Earlier this year, when the administration proposed deep cuts to the National Institutes of Health, lawmakers from both parties swiftly and rightly pushed back. Slashing medical research funding, they recognized, would jeopardize the discovery of breakthrough treatments that patients desperately need.

The NIH plays a crucial role in supporting basic biomedical research. In 2024, it awarded $37 billion in grants to scientists nationwide. Lawmakers understood that undermining this investment in the name of budget savings could ultimately slow progress against the most pressing diseases.

That’s why it’s baffling that many of the same lawmakers who voted to protect NIH funding are now cheering President Trump’s plan to impose “most favored nation” price controls on drugs, a policy that could cause greater harm to innovation.

At first glance, MFN may sound reasonable. It would link U.S. drug prices to the lowest prices paid in other wealthy countries. Supporters argue this would bring down prices at home and encourage drugmakers to raise prices abroad, easing the burden on American patients who pay more than their international counterparts. It’s fair to expect other nations to contribute more.

However, MFN pricing wouldn’t force other countries to pay more. In most overseas markets, governments set drug prices unilaterally. Companies can’t simply raise them. Instead of leveling the playing field, MFN would slash revenues for pharmaceutical manufacturers in their largest market, with no way to recover those losses.

Faced with steep U.S. revenue declines, drugmakers would have no choice but to cut spending. Research and development would be among the first targets.

That would be a significant blow to innovation. While NIH funding is critical, the private sector provides most of the investment needed to bring new medicines to market — more than $2 billion per new drug, on average. In 2024, pharmaceutical companies spent nearly $288 billion on R&D, more than six times the NIH budget and 16 times the value of the proposed NIH cuts.
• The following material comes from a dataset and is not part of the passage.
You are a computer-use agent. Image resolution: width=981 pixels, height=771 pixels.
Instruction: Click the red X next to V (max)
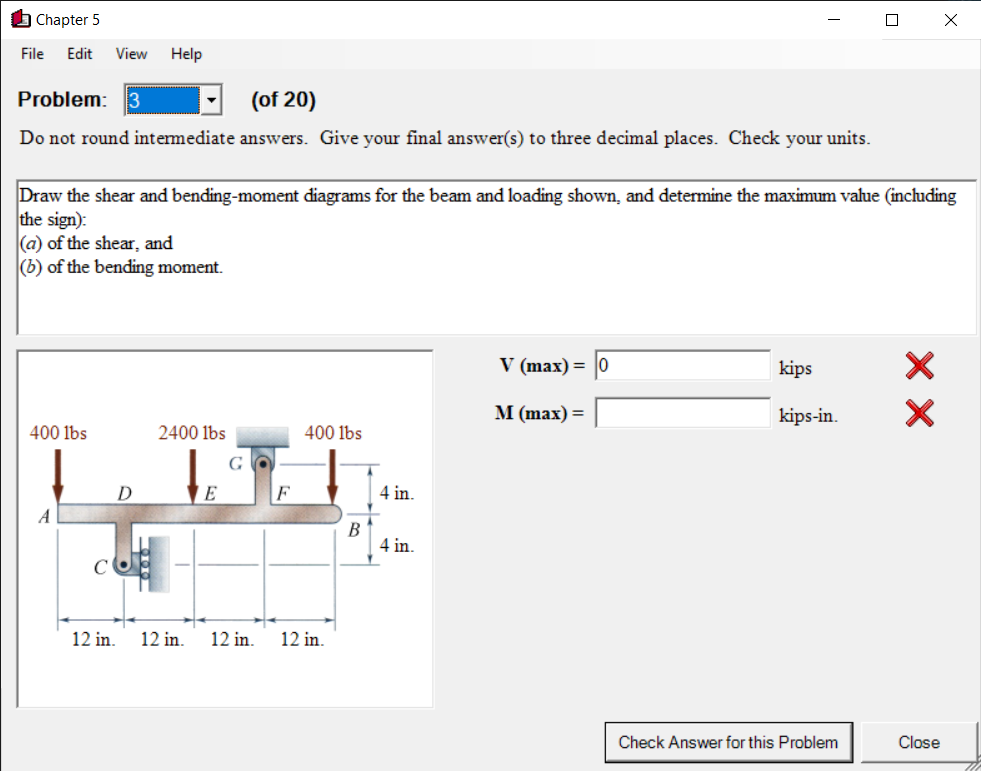coord(918,366)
MFN pricing could shrink that investment dramatically. According to a University of Chicago study, MFN-style price controls could lead to a 60 percent reduction in drug R&D over the next 18 years, resulting in more than 340 fewer drugs reaching the market.

That loss would be devastating — especially given the enormous health challenges we face. In 2024, one in three deaths in the United States was caused by heart disease or stroke. More than 38 million Americans had diabetes. Obesity affected 42 percent of adults. Alzheimer’s deaths rose 141 percent between 2000 and 2021. And every year, 1.7 million Americans are diagnosed with cancer.

Breakthroughs in treatment could save lives and reduce suffering on a massive scale. They could also help curb healthcare spending: chronic diseases account for 90 percent of U.S. health costs. Investing in innovation today is one of the smartest ways to improve both public health and economic sustainability tomorrow.

Lawmakers were right to question NIH budget cuts that would have put future cures at risk. At a recent Senate hearing, a senior member observed: “If research is underway, you at least have the hope that maybe there’ll be a cure, maybe in the lifetime of someone. How can you walk away from that?”

Lawmakers should take the same stance on MFN pricing. It poses an even greater threat by undermining the private investment essential to drug development.

If policymakers are serious about protecting patients and promoting medical progress, they must resist the allure of MFN and pursue more thoughtful reforms, ones that lower costs without sacrificing innovation.